◆ **Stated task 1**
Reproduce verbatim the passage of the article on Kenya's public housing programme from "Private developers in" to "citing low returns.".

◆ **Selected passage**
Tuesday April 16 2019
kejas

Buildings under construction at Blue Bells Gardens Apartments in Mlolongo, Machakos County. Since January, more than 100,000 Kenyans have registered for the housing plan through the Boma Yangu portal. PHOTO | EVANS HABIL | NMG

By NJIRAINI MUCHIRA

Private developers in Kenya are cautious about investing in the government's ambitious public housing programme under the Big Four Agenda, citing low returns.

They are arguing that the government’s plan of providing units whose cost ranges from $8,000 to $30,000 does not make economic sense because they are operating in a market where the capital-intensive real estate sector is largely financed by commercial banks—whose interest rates range from 14 per cent to 19 per cent per annum—making it a risky venture that a majority of developers are not willing to undertake.

Developers want to see at least a 20 per cent profit margin on development, a yield that is impossible to achieve from the low-end housing market.

◆ **Supplied records**

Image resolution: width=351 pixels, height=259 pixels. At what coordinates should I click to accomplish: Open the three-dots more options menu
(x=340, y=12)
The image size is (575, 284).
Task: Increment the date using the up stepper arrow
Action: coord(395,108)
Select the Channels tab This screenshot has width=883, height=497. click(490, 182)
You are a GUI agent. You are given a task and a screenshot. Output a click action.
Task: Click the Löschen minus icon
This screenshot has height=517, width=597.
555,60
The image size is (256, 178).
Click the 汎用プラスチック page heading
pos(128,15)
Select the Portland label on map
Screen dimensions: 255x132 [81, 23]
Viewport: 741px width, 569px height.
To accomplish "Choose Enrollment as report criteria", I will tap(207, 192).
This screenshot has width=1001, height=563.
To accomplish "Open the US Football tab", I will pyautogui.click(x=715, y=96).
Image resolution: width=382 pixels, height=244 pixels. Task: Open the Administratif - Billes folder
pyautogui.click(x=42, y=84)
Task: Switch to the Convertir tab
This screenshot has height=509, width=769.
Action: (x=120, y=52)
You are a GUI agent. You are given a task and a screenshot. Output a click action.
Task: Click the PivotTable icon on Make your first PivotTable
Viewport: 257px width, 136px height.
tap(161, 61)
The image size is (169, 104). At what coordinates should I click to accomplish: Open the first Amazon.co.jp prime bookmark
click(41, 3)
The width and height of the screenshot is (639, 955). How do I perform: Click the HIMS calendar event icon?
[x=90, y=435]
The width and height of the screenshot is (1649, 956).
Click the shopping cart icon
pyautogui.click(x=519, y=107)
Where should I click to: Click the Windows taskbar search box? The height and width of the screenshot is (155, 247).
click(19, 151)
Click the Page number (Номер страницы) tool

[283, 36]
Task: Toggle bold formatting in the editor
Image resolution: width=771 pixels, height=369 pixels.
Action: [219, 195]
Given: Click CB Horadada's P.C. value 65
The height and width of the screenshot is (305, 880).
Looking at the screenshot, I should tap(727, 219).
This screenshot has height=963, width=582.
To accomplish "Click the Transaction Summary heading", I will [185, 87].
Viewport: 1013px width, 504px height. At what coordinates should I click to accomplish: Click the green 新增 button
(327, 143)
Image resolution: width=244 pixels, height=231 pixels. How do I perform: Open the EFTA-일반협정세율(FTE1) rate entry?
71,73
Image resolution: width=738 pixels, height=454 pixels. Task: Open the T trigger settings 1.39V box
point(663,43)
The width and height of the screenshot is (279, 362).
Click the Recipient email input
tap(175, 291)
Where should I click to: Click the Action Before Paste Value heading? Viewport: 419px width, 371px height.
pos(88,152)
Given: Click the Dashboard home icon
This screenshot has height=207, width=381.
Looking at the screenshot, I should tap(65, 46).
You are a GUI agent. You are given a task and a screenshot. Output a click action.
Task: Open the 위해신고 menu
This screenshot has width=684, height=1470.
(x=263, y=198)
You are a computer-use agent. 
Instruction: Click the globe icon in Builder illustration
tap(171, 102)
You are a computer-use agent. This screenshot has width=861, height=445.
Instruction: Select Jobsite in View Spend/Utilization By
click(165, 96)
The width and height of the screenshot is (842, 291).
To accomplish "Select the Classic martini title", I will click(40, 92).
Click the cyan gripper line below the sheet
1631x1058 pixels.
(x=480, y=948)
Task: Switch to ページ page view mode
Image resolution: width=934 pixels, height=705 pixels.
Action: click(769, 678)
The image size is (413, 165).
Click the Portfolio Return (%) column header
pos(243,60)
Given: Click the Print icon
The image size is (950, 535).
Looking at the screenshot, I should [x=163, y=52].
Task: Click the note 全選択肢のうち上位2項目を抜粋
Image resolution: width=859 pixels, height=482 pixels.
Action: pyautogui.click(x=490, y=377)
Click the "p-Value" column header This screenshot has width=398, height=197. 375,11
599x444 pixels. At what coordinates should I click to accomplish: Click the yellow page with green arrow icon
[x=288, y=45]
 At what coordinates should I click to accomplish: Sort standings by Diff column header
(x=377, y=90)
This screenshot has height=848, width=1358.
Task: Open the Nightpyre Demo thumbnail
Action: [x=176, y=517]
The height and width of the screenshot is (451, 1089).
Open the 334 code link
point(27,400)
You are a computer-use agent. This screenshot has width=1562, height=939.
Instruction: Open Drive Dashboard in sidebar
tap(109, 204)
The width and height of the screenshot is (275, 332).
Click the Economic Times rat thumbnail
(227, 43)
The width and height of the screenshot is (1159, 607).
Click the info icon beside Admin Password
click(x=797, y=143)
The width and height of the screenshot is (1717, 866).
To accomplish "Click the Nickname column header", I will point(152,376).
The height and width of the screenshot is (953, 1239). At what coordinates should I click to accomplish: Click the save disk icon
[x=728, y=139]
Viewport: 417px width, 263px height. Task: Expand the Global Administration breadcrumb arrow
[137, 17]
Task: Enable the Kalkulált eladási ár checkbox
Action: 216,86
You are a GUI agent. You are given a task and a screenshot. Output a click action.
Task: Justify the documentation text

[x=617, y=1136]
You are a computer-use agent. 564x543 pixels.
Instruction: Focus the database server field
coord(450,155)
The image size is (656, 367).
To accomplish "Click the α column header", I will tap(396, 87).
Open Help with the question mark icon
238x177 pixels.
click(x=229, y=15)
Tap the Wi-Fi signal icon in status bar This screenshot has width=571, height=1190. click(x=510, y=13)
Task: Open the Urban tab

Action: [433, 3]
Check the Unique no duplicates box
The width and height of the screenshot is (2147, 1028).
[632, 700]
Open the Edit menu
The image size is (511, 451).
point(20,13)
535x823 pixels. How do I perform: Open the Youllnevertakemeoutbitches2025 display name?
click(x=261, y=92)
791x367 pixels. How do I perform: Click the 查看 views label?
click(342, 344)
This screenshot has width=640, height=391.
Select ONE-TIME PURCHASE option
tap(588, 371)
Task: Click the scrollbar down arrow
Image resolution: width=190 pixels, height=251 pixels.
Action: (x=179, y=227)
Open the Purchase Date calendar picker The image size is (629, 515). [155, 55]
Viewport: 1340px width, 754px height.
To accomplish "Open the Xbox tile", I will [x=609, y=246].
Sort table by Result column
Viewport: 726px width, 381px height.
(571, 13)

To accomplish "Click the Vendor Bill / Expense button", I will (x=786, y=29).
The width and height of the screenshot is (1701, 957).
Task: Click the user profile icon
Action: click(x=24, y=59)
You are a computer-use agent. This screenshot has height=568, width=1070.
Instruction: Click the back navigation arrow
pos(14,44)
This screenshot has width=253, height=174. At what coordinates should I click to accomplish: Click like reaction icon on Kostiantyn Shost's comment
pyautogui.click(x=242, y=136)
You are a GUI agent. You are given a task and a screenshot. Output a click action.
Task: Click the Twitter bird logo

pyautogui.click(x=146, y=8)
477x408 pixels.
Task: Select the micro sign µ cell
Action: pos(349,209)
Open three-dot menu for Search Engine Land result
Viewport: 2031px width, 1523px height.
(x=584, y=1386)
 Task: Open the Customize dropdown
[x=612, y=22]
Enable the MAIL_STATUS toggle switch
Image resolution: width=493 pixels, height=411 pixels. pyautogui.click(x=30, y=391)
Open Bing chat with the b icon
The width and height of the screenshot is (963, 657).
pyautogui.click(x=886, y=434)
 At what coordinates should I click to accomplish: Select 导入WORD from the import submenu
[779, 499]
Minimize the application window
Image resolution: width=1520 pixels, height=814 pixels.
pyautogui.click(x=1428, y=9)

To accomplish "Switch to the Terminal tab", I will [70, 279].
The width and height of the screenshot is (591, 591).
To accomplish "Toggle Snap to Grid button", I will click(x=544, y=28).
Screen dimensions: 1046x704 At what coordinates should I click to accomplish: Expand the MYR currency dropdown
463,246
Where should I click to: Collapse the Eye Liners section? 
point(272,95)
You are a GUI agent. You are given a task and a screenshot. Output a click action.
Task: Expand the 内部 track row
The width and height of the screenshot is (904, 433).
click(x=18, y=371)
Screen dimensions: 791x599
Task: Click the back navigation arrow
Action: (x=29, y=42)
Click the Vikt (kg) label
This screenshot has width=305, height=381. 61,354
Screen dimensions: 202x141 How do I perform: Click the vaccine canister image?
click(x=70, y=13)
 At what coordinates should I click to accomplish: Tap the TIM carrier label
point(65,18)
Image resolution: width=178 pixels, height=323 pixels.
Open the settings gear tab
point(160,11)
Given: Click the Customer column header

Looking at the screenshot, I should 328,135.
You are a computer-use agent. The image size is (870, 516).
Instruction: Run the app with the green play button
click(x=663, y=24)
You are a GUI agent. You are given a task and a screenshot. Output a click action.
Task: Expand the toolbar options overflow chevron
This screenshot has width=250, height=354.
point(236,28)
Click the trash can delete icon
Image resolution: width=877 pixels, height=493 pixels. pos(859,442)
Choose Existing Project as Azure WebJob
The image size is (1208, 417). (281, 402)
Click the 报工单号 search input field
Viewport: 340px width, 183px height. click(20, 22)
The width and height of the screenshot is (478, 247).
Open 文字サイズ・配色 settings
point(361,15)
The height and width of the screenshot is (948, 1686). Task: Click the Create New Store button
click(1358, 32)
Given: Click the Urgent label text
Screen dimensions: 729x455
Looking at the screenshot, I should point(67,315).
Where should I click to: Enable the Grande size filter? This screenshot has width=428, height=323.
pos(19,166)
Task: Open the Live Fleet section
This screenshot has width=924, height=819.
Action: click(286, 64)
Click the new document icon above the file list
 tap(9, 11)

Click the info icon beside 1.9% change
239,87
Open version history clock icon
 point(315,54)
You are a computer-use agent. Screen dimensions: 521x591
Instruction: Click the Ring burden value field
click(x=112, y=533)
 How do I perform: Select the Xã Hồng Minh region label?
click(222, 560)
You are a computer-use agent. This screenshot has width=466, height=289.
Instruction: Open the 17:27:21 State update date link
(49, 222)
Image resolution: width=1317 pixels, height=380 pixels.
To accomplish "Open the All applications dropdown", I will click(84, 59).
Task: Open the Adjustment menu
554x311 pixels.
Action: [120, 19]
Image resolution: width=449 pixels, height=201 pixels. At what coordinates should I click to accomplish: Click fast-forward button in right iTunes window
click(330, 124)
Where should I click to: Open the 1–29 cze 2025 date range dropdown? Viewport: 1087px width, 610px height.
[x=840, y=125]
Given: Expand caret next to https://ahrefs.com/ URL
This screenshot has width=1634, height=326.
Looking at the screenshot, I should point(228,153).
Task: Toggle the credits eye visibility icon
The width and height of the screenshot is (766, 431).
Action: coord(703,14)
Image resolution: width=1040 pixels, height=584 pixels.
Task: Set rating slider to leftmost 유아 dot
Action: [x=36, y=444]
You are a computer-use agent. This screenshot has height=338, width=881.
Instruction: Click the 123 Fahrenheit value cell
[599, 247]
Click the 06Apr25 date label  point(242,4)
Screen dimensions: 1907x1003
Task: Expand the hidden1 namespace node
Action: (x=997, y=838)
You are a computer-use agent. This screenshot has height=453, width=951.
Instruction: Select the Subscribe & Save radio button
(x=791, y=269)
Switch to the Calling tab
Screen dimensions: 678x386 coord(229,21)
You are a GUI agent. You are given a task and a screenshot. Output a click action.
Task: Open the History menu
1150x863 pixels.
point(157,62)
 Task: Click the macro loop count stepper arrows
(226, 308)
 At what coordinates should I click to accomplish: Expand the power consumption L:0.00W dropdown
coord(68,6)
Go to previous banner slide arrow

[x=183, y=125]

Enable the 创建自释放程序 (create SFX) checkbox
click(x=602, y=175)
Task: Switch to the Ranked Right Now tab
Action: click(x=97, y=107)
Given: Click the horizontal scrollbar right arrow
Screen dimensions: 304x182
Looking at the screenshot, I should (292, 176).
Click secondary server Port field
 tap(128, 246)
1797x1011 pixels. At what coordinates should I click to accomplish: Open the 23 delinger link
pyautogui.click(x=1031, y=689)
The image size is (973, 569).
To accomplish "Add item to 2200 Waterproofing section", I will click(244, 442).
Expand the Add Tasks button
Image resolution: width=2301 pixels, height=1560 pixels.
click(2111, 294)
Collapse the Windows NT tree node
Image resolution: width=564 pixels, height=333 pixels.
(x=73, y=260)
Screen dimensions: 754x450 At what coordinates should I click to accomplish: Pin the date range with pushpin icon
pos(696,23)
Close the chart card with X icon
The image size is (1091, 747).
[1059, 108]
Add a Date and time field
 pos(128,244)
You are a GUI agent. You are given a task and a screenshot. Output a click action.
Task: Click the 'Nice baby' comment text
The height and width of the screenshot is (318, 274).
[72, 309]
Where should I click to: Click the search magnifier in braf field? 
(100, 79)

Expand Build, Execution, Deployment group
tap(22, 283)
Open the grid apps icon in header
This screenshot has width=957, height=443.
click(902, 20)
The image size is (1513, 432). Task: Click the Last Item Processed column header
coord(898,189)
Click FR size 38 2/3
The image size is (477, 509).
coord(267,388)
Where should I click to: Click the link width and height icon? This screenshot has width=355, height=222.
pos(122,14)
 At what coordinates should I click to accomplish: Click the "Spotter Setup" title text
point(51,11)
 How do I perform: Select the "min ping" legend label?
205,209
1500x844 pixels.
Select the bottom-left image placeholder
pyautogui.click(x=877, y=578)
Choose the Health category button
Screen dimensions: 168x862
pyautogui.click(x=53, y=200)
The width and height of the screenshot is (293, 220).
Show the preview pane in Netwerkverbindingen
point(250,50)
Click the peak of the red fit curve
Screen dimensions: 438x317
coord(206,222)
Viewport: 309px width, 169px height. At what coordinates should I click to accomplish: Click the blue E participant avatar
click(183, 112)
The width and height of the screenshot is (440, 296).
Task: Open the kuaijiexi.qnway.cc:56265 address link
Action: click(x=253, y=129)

◆ **Stated task 2**
Arrange the lines of the entries from the line with "Given: Expand caret" to the line with "Action: [x=36, y=444]" as a Markdown table with the columns "No." and "Line", omitting blank lines.

◆ **Task answer 1**
Private developers in Kenya are cautious about investing in the government's ambitious public housing programme under the Big Four Agenda, citing low returns.

◆ **Task answer 2**
| No. | Line |
|---|---|
| 1 | Given: Expand caret next to https://ahrefs.com/ URL |
| 2 | This screenshot has width=1634, height=326. |
| 3 | Looking at the screenshot, I should point(228,153). |
| 4 | Task: Toggle the credits eye visibility icon |
| 5 | The width and height of the screenshot is (766, 431). |
| 6 | Action: coord(703,14) |
| 7 | Image resolution: width=1040 pixels, height=584 pixels. |
| 8 | Task: Set rating slider to leftmost 유아 dot |
| 9 | Action: [x=36, y=444] |